-- Passage for review --
####################

Organic Photocatalyzed Polyacrylamide without Heterogeneous End Groups: A Mechanistic Study
Citations Over TimeTop 14% of 2023 papers
Abstract
Photopolymerization reactions exhibit distinctive advantages over traditional, thermally initiated polymerization, such as better temporal controls, faster kinetics, and solvent-free conditions. However, most photopolymerizations employ a combination of photochemically labile molecules as sensitizers and initiators, which are inevitably covalently incorporated into the polymer products as end groups, with unknown influences on the mechanical, biological, and environmental properties. Therefore, it is desirable to produce compositionally “pure” polymers with one single repeating unit. Here, we demonstrate that a commercially available monomer N,N-dimethyl acrylamide (DMA) can be used to produce polyDMA (PDMA) homopolymers without heterogeneous end groups, which can be regulated by a cheap and commonly seen naphthalimide: the polymerization of DMA yields PDMA with high molecular weight, and nearly 100% monomer conversion could be achieved within 2 min under a UV light-emitting diode (λ = 365 nm), but was instantly terminated in the dark. To understand the mechanism of such dramatic light/dark switching behaviors of the system, we propose a plausible catalytic cycle that is supported by theoretical calculations and experiments: using a nonpolymerizable aliphatic amine as a model compound, we infer that DMA and naphthalimide may form a “UV-activated complex”, captured by high-resolution mass spectrometry, before it dissociates into an unstable DMA radical cation to initiate the polymerization and a stable NCP radical anion, which can be analyzed with NMR and electron paramagnetic resonance spectroscopically under argon at room temperature.

####################

-- Exercise data --

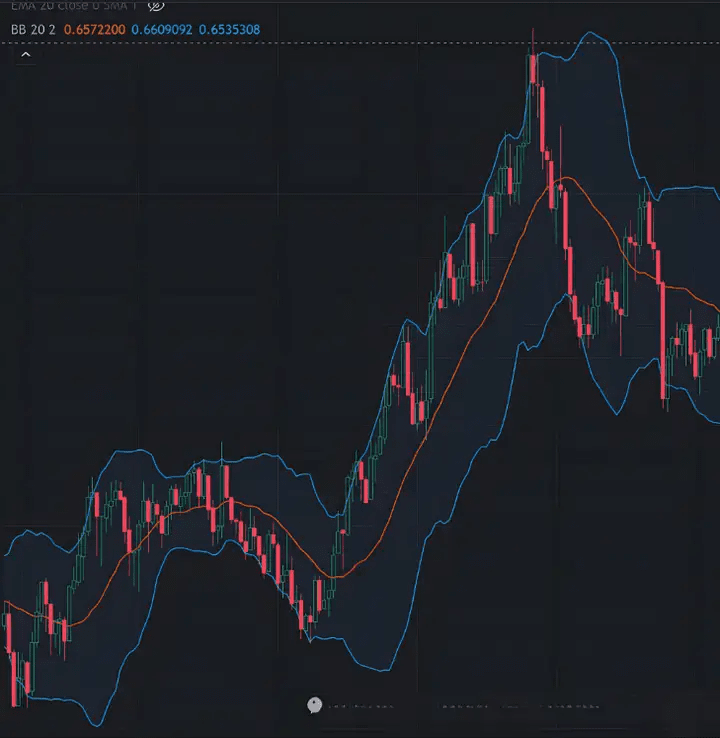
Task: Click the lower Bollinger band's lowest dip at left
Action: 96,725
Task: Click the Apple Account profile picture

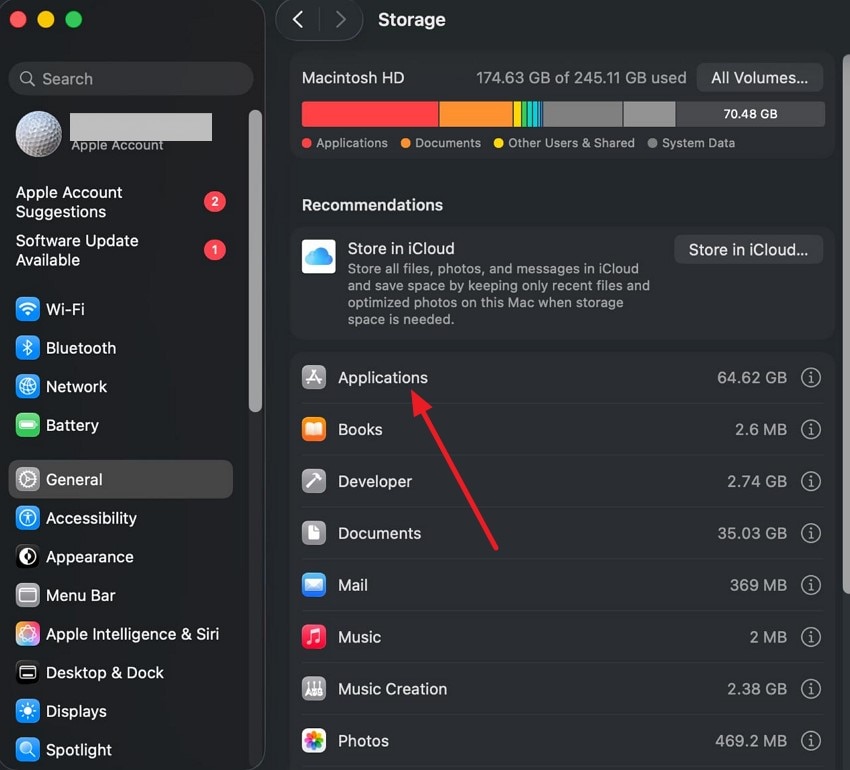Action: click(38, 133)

####################

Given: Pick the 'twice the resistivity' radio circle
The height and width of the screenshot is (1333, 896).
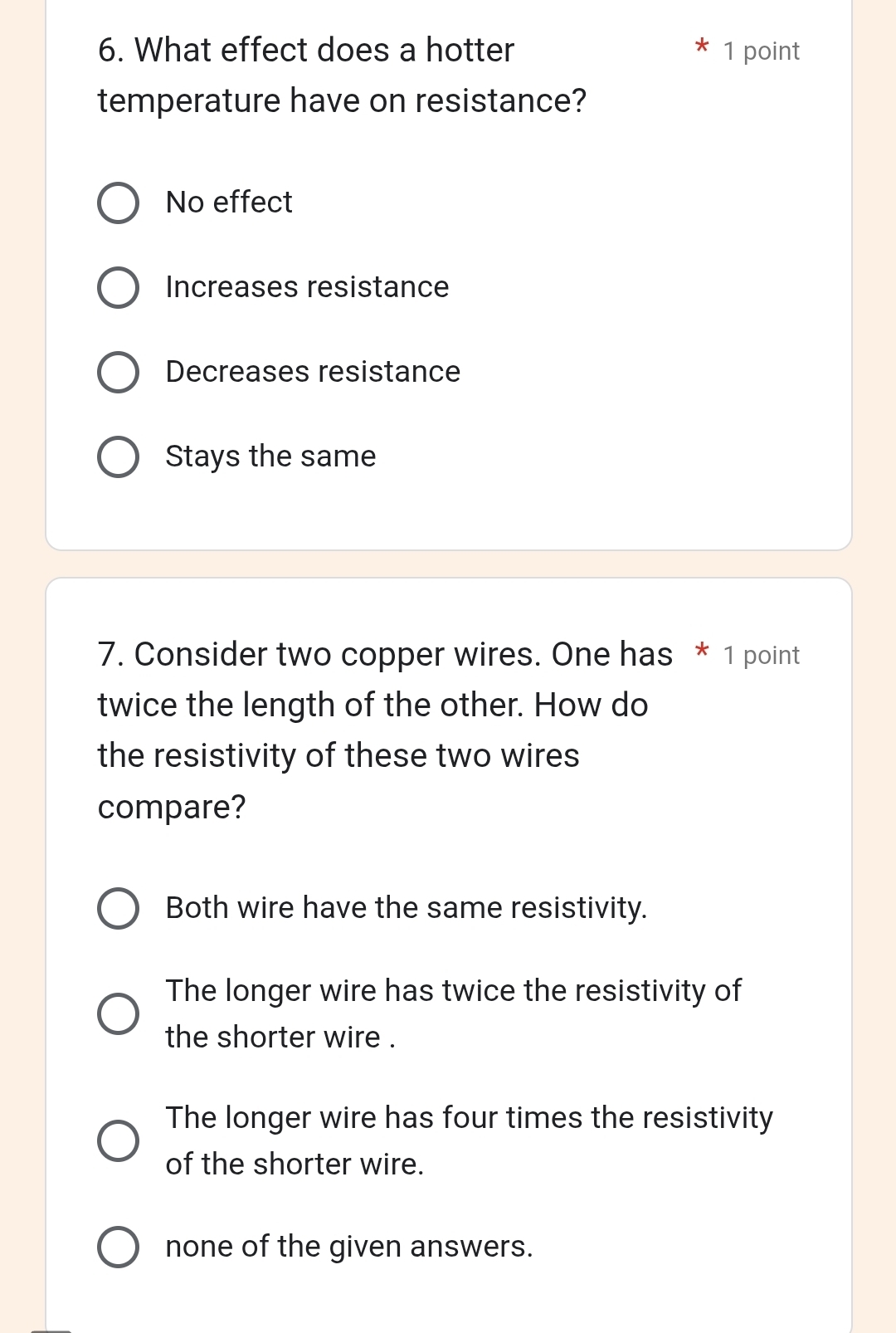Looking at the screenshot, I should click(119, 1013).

####################

-- Task --
In the abstract on organic photocatalyzed polyacrylamide above, translate this sentence into Spanish: "Therefore, it is desirable to produce compositionally “pure” polymers with one single repeating unit."

-- Your solution --
Por lo tanto, es deseable producir polímeros composicionalmente “puros” con una sola unidad repetitiva.